Nawaf Moussaoui du Hezbollah, Nadim Gemayel du parti Kataëb et Paula Yaacoubian étaient également des membres de cette commission mais ont démissionné de leurs mandats parlementaires ces dernières années.

La ministre de la Justice Marie-Claude Najm a demandé à Georges Adwan d’accélérer l’élaboration de la loi sur l’indépendance de la justice réclamée par une majorité de Libanais. Cela fait déjà trois ans que le député du Chouf assure y travailler et qu’un projet sera “bientôt” présenté… Les séances de ladite commission ne sont pas publiques. Elle n’a présenté aucun projet de loi à la ministre et aux ONG comme Legal Agenda qui militent pour que le projet de loi passe au crible de la Commission de Venise, une instance européenne qui, d’après son site internet, examine “l’indépendance et l’immunité des juges, les procédures de nomination et de discipline les concernant, la composition, le mandat et l’indépendance des conseils judiciaires, les nominations à des postes de direction dans le système judiciaire” ou encore “les systèmes d’évaluation des juges, l’éthique judiciaire” ainsi que “les problèmes spécifiques de l’amnistie et des erreurs judiciaires ainsi que le problème général de la corruption au sein de l’appareil judiciaire”. La Commission de Venise “a également fourni une assistance, à la lumière des standards existants en la matière et des meilleures pratiques, en ce qui concerne les pouvoirs des procureurs et le cadre juridique pour l’organisation et le fonctionnement du ministère public, l’organisation et les pouvoirs de conseils des procureurs, ainsi que, plus récemment, des bureaux du procureurs spécialisés pour la lutte contre la corruption”.

Georges Adwan est aussi un membre de ce que les Libanais appellent communément le « parti des banques » puisqu’il tient le discours officiel de ce « parti » : il a ainsi déclaré le 3 avril 2021 à la chaine de télévision MTV que les dépôts bancaires « n’ont pas disparu », que l’argent reviendra et que le système bancaire libre sera maintenu. Les dépôts bancaires en dollars sont pourtant bien fictifs comme l’a reconnu Riad Salamé le gouverneur de la Banque du Liban (BDL) dans un entretien accordé à Bassam Abou Zeid sur la chaîne de télévision saoudienne Al-Hadath le 1er décembre 2020. Et, la valeur de la livre – arrimée au dollar depuis 1997 – s’est effondrée.
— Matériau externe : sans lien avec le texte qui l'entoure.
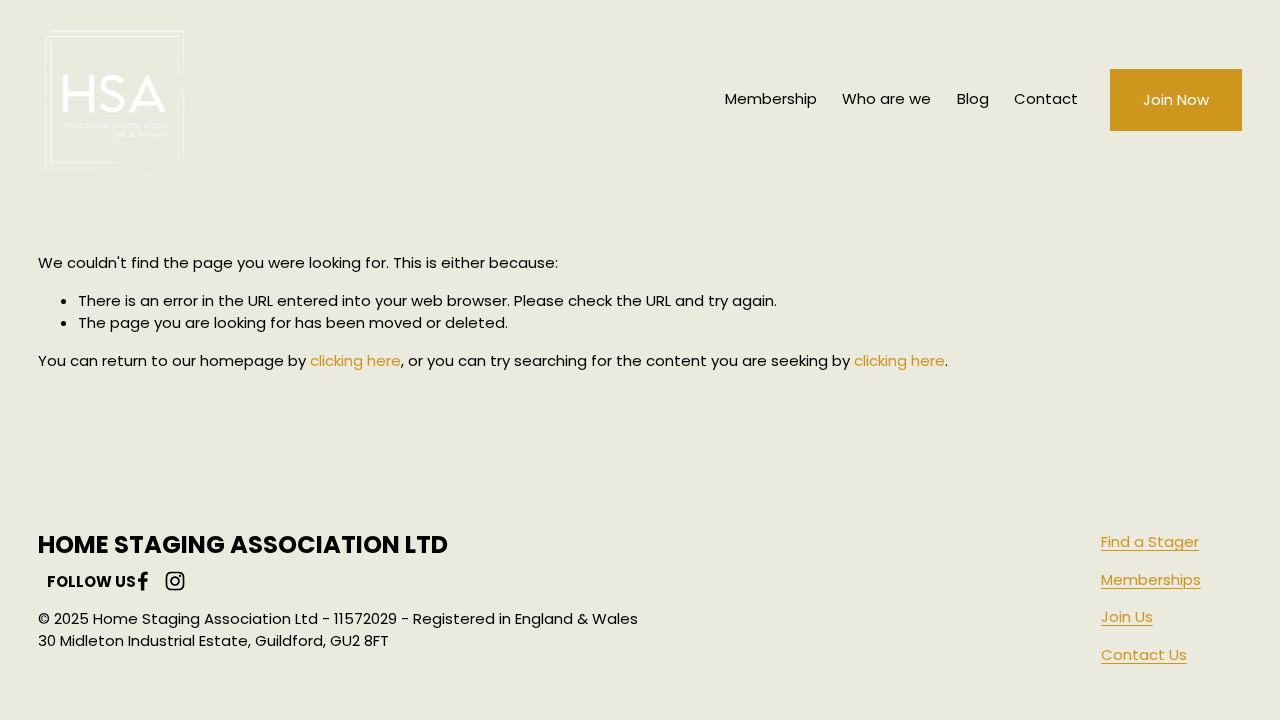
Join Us (1127, 616)
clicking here (355, 360)
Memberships (1151, 579)
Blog (973, 98)
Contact (1046, 98)
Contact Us (1144, 654)
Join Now (1176, 99)
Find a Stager (1150, 541)
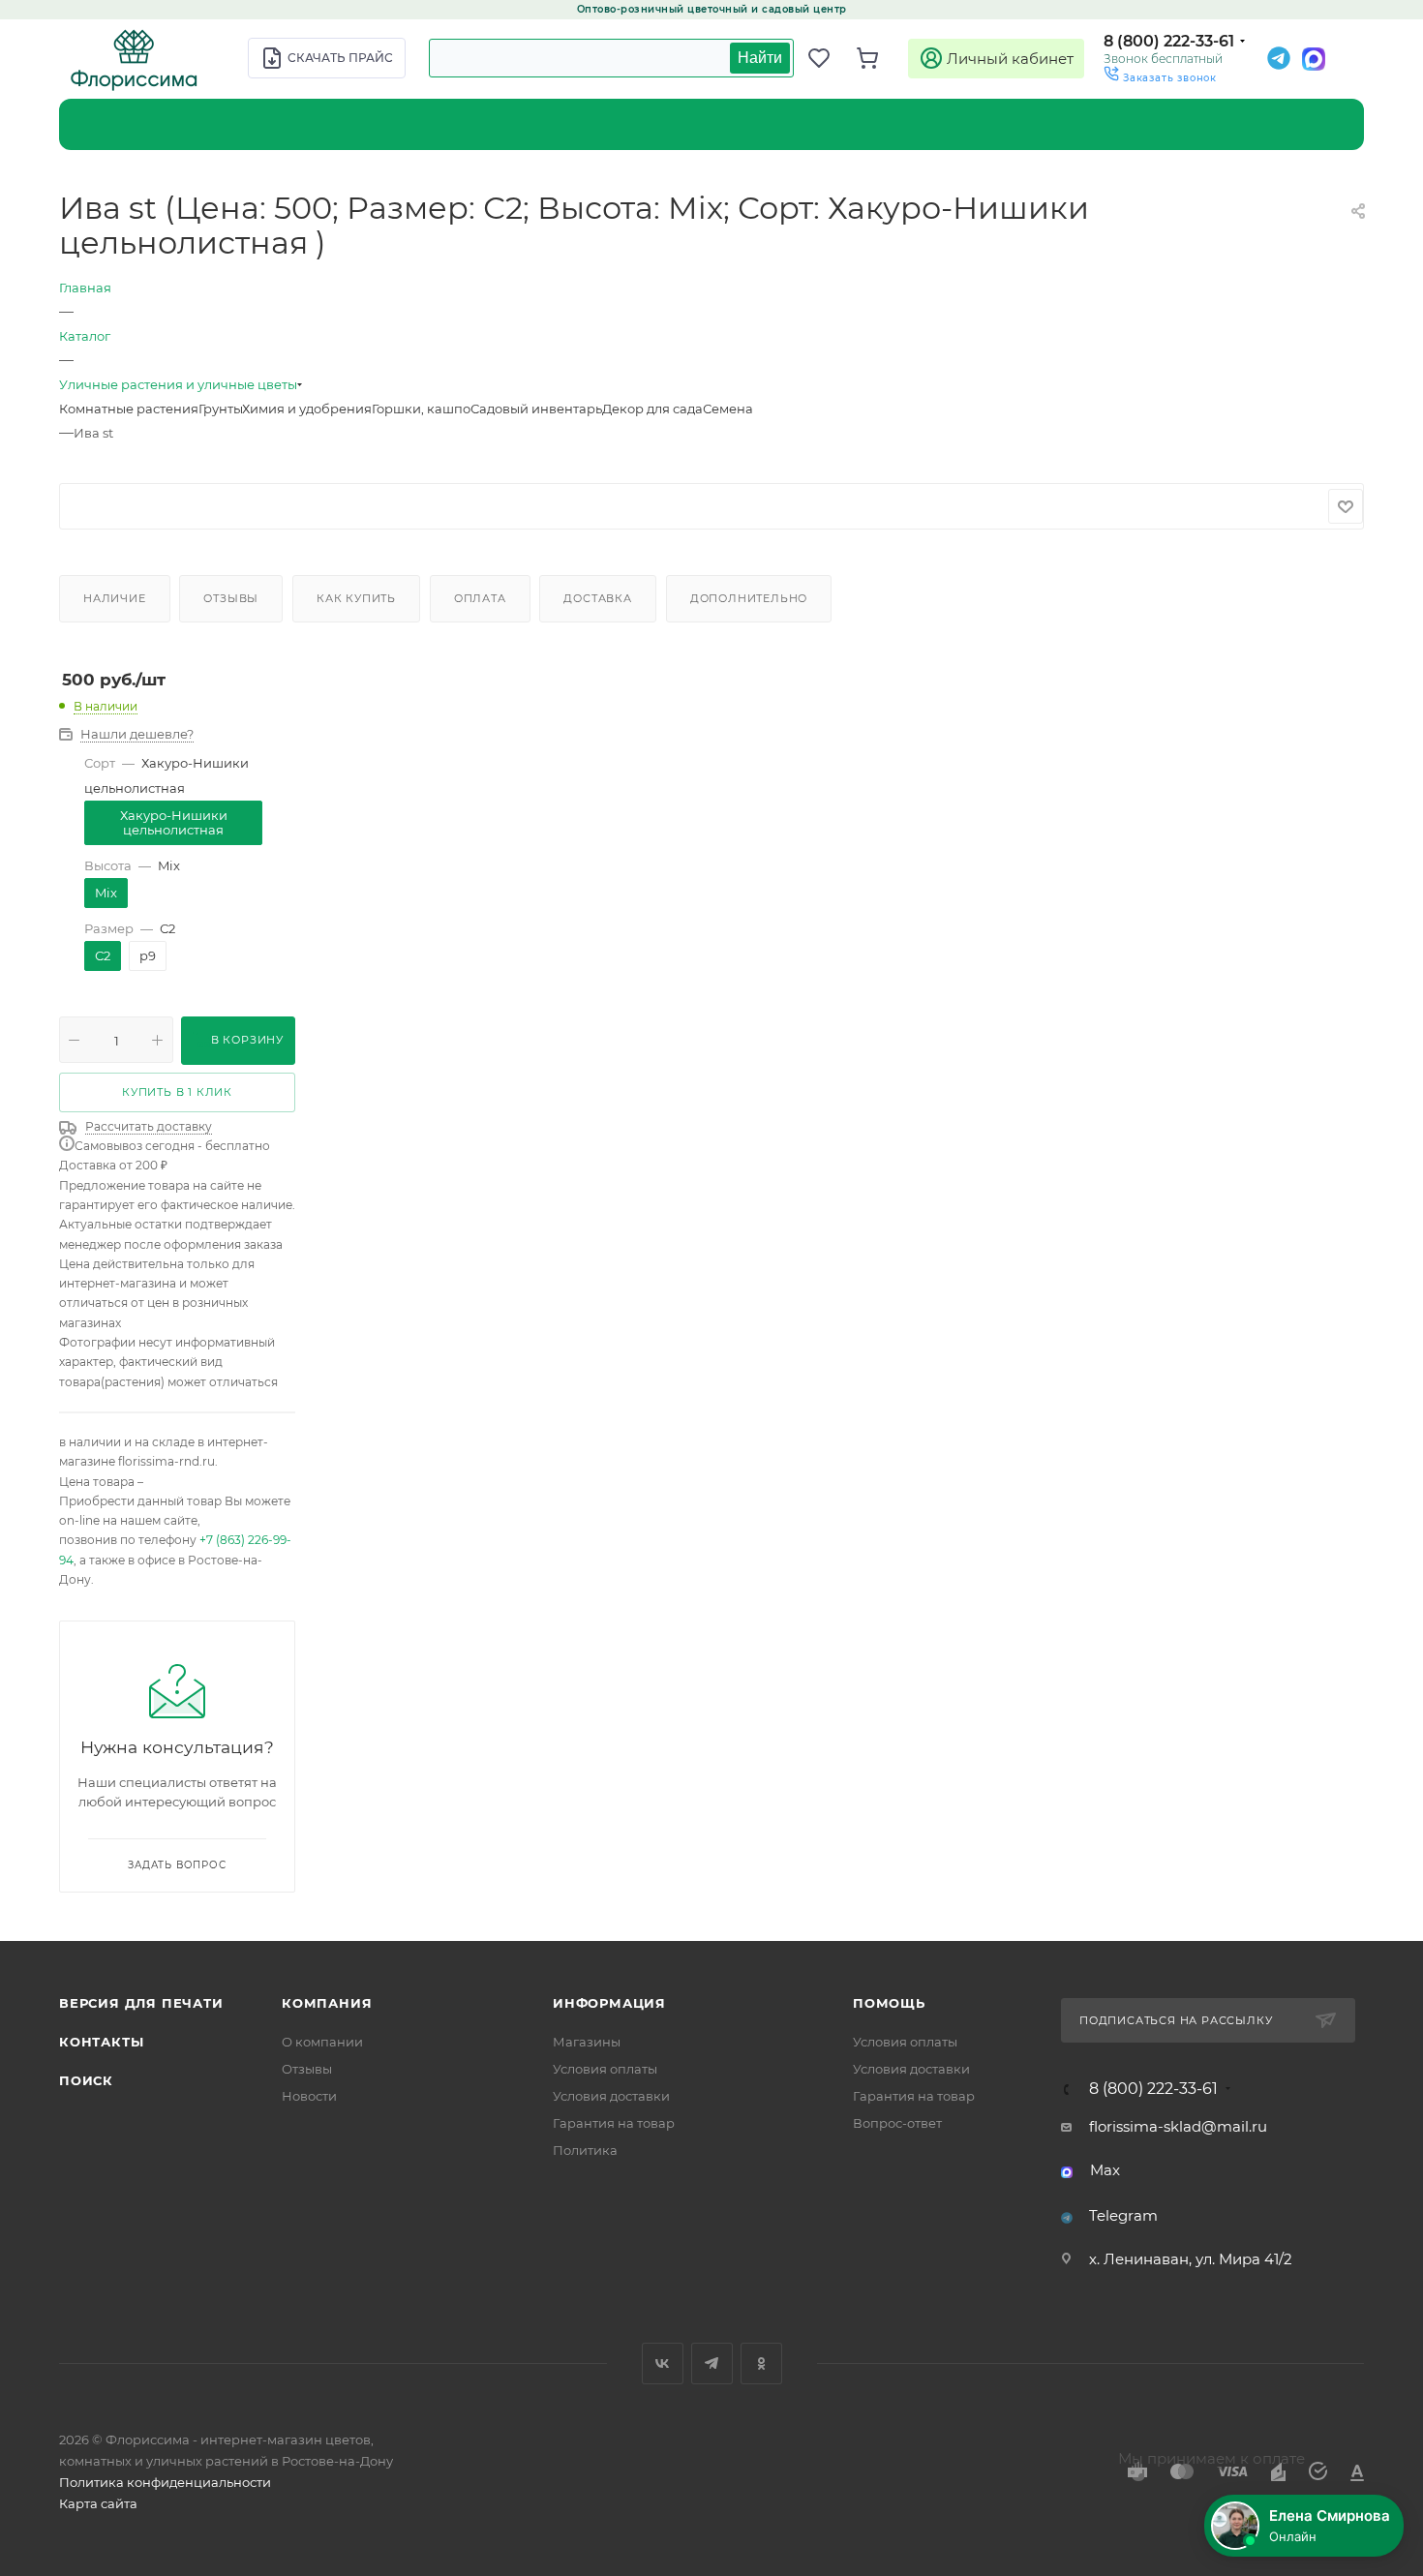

L’Association des Banques du Liban (ABL) a même imposé de manière illégale (car en dehors du cadre législatif) des restrictions sur les dépôts bancaires en dollars. Dire que l’argent reviendra fait écho aux propos dénués de sens tenus à MTV le 24 juillet 2020 par le député CPL Ibrahim Kanaan, président de la Commission des Finances et du Budget, également membre du parti des banques pour des ambitions personnelles (il vise la Présidence de la République), qui déclarait vouloir « reconstituer les dépôts ». Enfin, déclarer que le système bancaire libre sera maintenu est un élément de langage du parti des banques pour faire croire que tous ceux qui sont opposés à la bancocratie sont d’affreux gauchistes. Les Libanais subissent de fait une dévaluation de la livre libanaise et une « lirification » de leurs dépôts et donc le déclassement social et la perte de pouvoir d’achat en raison du refus du parti des banques de toute restructuration du secteur bancaire public et privé (c’est-à-dire de la Banque Centrale et des banques) prévue dans le plan du gouvernement soutenu par le Président de la République dans le but de protéger les déposants et qui a été bloqué par la commission parlementaire aux Finances et au Budget ainsi que par le Président et le Vice-Président du Parlement avec le soutien du parti des banques auquel appartient le club des anciens Premiers ministres (Najib Mikati, Fouad Siniora, Tammam Salam et Saad Hariri) et Walid Joumblatt. 

Il est donc important que les Libanais en général et les chrétiens en particulier ne soient pas leurrés.